Before we start looking into these features, let's briefly summarize the ones covered so far, pointing out the differences between SSIS and its predecessor - Data Transformation Services. The most significant one, from the package design point of view, is separation of control flow and data flow, as well as decoupling of the connection information from both. Control flow defines the sequence of package processing, with additional logic dictated by the outcome of execution of its individual components and configuration of precedence constraints. Data flow determines movement (and most typically transformation) of data between its source and destination. Every SSIS package consists of a single control flow, which can contain any number of Data Flow units. Connections, implemented via connection managers, represent various data stores and can be used simultaneously by multiple control and data flow elements. Variables provide runtime location for values utilized by SSIS components, such as containers, tasks, event handlers and precedence constraints, as well as the packages themselves. They facilitate the use of properties which might change from one package execution to another, eliminate the need for using file system or databases for temporary storage, serve as loop counters, parameters of stored procedures, or parts of more complex expressions (used for example by Derived Column Transformation).

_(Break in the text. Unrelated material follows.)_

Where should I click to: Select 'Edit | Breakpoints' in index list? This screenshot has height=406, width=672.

In general, there are two types of variables - System and User (which occupy System and User namespaces, respectively). System variables are predefined and their list cannot be modified; user variables, on the other hand, can be created on as needed basis and are modifiable. Both types are limited to the scope of an SSIS component, which hosts their definition (the scope includes automatically all of its subcomponents). This means that while System and User variables on the package level are accessible from any of its components, the ones that have been created within container, task, event handler, or precedence constraint, are not visible outside of it. In cases where variable names conflict, the variabale with more localized scope takes precedence. You can minimize the possibility of such occurrences by introducing custom namespaces (other than the System and User), but only for User variables.

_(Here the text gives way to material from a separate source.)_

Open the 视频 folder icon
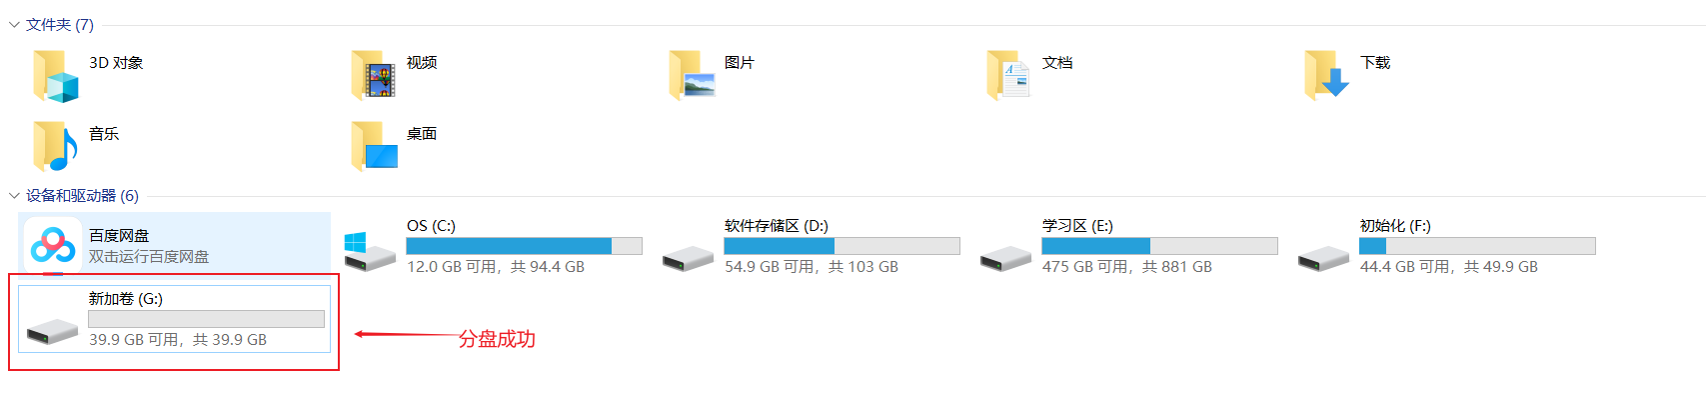This screenshot has height=403, width=1706. (x=374, y=75)
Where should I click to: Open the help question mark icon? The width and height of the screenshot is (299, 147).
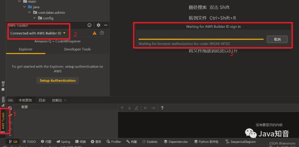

The flexibility, which would allow you to change the properties of the components described above, in order to accommodate changes in external conditions, (e.g. when switching from a development to production environment or when deploying the same package against multiple data stores) can be accomplished though a number of different techniques. However, we will start with the most straightforward technique, based on the package configurations. Configurations are to some extent similar to the Dynamic Properties Task in SQL Server 2000 Data Transformation Services, since both are capable of modifying package components using external data sources (such as text files or environment variables). The same mechanism can be used to assign values to package variables, further increasing the degree of flexibility. Note, however, that unlike the Dynamic Properties Tasks, SSIS configurations are applied prior to package invocation, so their dynamic changes have no immediate impact (they affect only subsequent package executions).

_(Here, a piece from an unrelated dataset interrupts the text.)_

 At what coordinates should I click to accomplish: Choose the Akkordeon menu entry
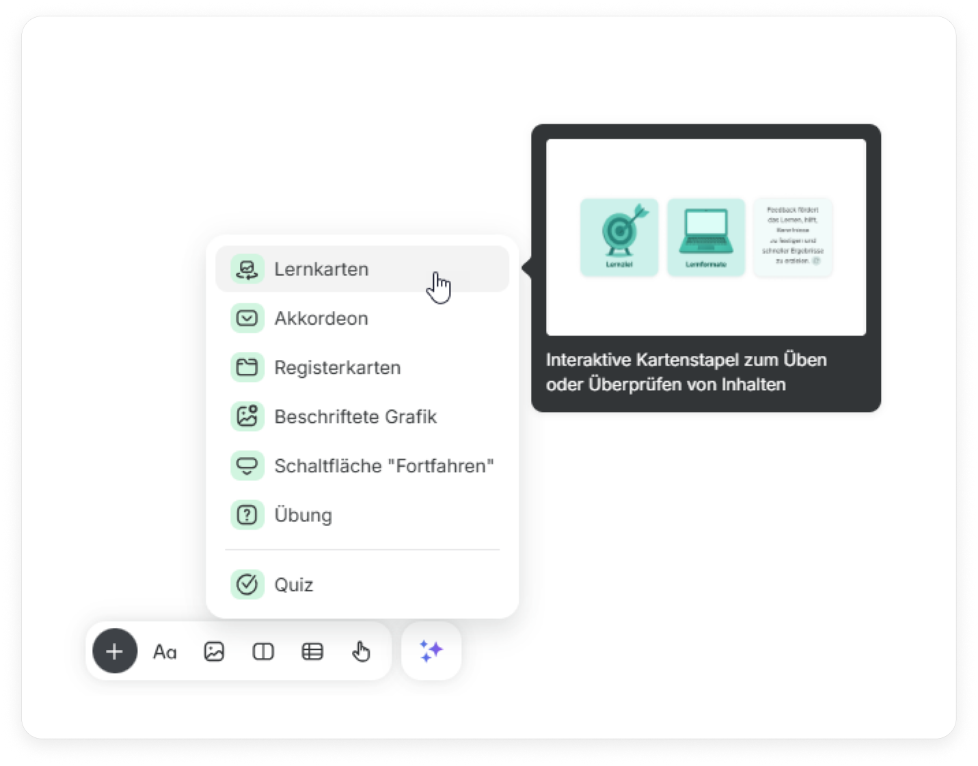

Configurations are implemented using Business Intelligence Development Studio. With the Package Designer workplace open, select Configurations... item from the DTS menu or from the context sensitive menu of the Control Flow area. This will trigger the Package Configuration Organizer, where you can enable package configurations by selecting the checkbox in its upper left corner. Clicking on the Add... command button will launch the DTS Configuration Wizard, guiding you through the creation of configurations. On the Select Configuration Type page, you need to decide which configuration type to use (XML Configuration File, Environment Variable, Registry Entry, or Parent Package Variable). Your selection determines other parameters necessary to complete this step (e.g. in case of XML configuration file, registry entry, or parent package variables, you need to provide either their location and name directly, or use an indirect approach and specify the name of an environment variable where this information will be stored). File or registry entry is a convenient choice in case the location remains the same across all package deployments, otherwise, the use of environment variable would be a more appropriate option. Storing configuration parameters of properties and variables outside of a package allows you to modify them without the need to use Business Intelligence Development Studio.
Once you choose which configuration type you intend to use, the DTS Configuration Wizard presents you with a list of package components and their manageable properties (its content is the same, regardless of your choice) on the Select Objects to Export page. The list is extensive, covering all Package-level Variables and Properties, its Executables (such as Execute Process Task and Data Flow Task in our example) with their Variables and Properties, Connections with their Properties - all provided in an easy to work with graphical interface. To demonstrate this functionality, we will increase the flexibility of our package by selecting the following (obviously, the selection could be considerably larger, including other properties and variables):
- Executable and Arguments properties of the Execute Process Task (residing under Package\Executables node), which determine the external process to be executed and its arguments,
- ConnectionString property of the Flat File Connection (residing under Package\Connections node), which determine the location of the file where input data resides,
- ConnectionString, Initial Catalog, and ServerName properties of the OLE DB Connection (residing under Package\Connections node), which determine the location of the destination table where output data gets loaded.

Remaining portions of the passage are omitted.